Capt. Paul Golnik celebrated his 38th year with the Bremerton Fire Department in June. Not only does he hold the record as the firefighter with the most seniority, Golnik also is currently the city of Bremerton’s employee with the most years. - Courtesy photo
Capt. Paul Golnik celebrated his 38th year with the Bremerton Fire Department in June. Not only does he hold the record as the firefighter with the most seniority, Golnik also is currently the city of Bremerton’s employee with the most years.
— image credit: Courtesy photo

Capt. Golnik celebrates 38 years with Bremerton Fire Department.

On June 9, 1970, Paul Golnik walked into the Bremerton Fire Department’s headquarters ready for his first day on the job.

Firefighters were out front washing the fire engines and Golnik had a good feeling about this new career path.

“Within a few minutes I knew I was going to love this job,” he said. “I knew from the very beginning.”

Capt. Golnik celebrated his 38th year with Bremerton in June. The South Kitsap man now holds the record as being a firefighter longer than anyone in the Bremerton fire agency and is the city of Bremerton’s employee with the most seniority.

After leaving the Air Force and a position at Boeing as an electrician specialist, Golnik needed a job. He walked into Bremerton City Hall and applied to be a firefighter. He passed the firefighter test and accepted a position.

“I actually never gave (firefighting) a thought,” Golnik said. “I was just looking for a job and I went to the city just looking for work.”
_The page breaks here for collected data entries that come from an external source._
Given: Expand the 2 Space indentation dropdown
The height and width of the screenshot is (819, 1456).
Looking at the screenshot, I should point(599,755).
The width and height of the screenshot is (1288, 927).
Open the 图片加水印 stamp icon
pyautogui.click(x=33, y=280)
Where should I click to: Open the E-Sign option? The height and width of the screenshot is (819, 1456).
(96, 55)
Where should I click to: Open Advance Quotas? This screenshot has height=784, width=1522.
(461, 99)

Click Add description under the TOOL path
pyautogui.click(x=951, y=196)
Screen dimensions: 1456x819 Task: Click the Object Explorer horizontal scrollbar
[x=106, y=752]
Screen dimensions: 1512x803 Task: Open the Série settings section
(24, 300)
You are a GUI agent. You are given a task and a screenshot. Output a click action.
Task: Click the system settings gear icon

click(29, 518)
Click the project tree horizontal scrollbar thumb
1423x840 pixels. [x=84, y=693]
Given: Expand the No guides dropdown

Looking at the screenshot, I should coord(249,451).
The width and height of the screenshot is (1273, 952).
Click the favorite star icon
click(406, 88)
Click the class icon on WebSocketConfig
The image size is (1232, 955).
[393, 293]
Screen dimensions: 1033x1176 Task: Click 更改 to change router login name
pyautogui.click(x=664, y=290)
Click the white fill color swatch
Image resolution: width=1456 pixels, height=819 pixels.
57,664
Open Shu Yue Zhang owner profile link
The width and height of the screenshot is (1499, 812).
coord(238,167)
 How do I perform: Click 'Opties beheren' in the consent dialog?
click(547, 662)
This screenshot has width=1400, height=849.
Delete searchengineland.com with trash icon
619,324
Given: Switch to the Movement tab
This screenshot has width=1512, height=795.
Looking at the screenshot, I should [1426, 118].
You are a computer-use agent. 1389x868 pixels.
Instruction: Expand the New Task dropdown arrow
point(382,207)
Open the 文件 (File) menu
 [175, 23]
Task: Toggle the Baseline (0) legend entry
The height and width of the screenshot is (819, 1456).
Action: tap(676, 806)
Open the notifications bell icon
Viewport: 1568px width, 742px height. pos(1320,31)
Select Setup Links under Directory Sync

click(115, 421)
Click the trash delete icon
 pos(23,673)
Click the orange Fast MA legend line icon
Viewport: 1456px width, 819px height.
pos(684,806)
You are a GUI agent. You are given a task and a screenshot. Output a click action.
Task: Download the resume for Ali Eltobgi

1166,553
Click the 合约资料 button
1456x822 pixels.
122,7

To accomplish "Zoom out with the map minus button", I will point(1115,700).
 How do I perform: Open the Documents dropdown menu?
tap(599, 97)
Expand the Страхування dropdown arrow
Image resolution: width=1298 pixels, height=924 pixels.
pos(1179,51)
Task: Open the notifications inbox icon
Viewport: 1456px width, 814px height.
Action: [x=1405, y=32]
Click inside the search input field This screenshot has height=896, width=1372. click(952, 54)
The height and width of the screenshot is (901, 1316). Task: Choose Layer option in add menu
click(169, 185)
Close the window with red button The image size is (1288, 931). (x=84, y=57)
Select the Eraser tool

He said things have changed a lot in his 38 years with the Bremerton Fire Department. He said the department only received about 500 calls a year when he first became a firefighter. Now, the city of Bremerton responds to thousands of calls each year.

Golnik said the training also has changed. Firefighters must be prepared to handle all kinds of emergencies, including medical issues and water rescues.

“We have to have a lot more certifications now, a lot more training,” he said. “We’re expected to handle a lot of different types of emergencies now.”

He said the equipment has “improved immensely” throughout the past 38 years. He drove a 1947 ladder truck when he first became a firefighter, but the department continuously upgrades its equipment and firefighters work heavily with computers nowadays, Golnik said.

“You have to be willing to change or you won’t survive,” he added. “If you’re not willing to change, you’ll get left behind pretty quickly.”

Golnik also has outlasted many of his chiefs at Bremerton Fire.

“I’m on my eighth fire chief,” he laughed.

Golnik recalls several memorable moments during his tenure thus far with the fire agency. He operated the ladder truck when Coontz Junior High School caught fire in December 1974.

“I was operating the ladder truck and part of the wall fell on the truck,” Golnik said. “We thought we lost some people, but we didn’t.”

Golnik located and carried an unconscious woman out of a smoke-filled building in the area of 5th Street and Park Avenue. Firefighters were able to revive the woman and saved her life.

“I like helping people, the number of different challenges you run up against,” Golnik said. “The citizens generally have an appreciation for the job.”

Golnik also enjoys the little things, such as giving schoolchildren tours of the fire station. He said the camaraderie between firefighters is another perk of the job.

“You spend a third of your life with your co-workers,” he said.

Golnik served as a South Kitsap Fire & Rescue (SKFR) volunteer firefighter for 13 years and is currently an elected fire commissioner for SKFR.

Golnik and his wife have been married 41 years and raised seven children together. When he’s not working, Golnik spends time hunting, fishing and riding ATVs with his wife.

As for retirement, Golnik, now in his 60s, said he could have retired 11 years ago, but chose not to. He hasn’t yet set a date, but Golnik predicts he’ll call it quits in the near future.

“Working here for 38 years, it’s gone by pretty fast,” he said. “It’s easy to come to a job that you love.”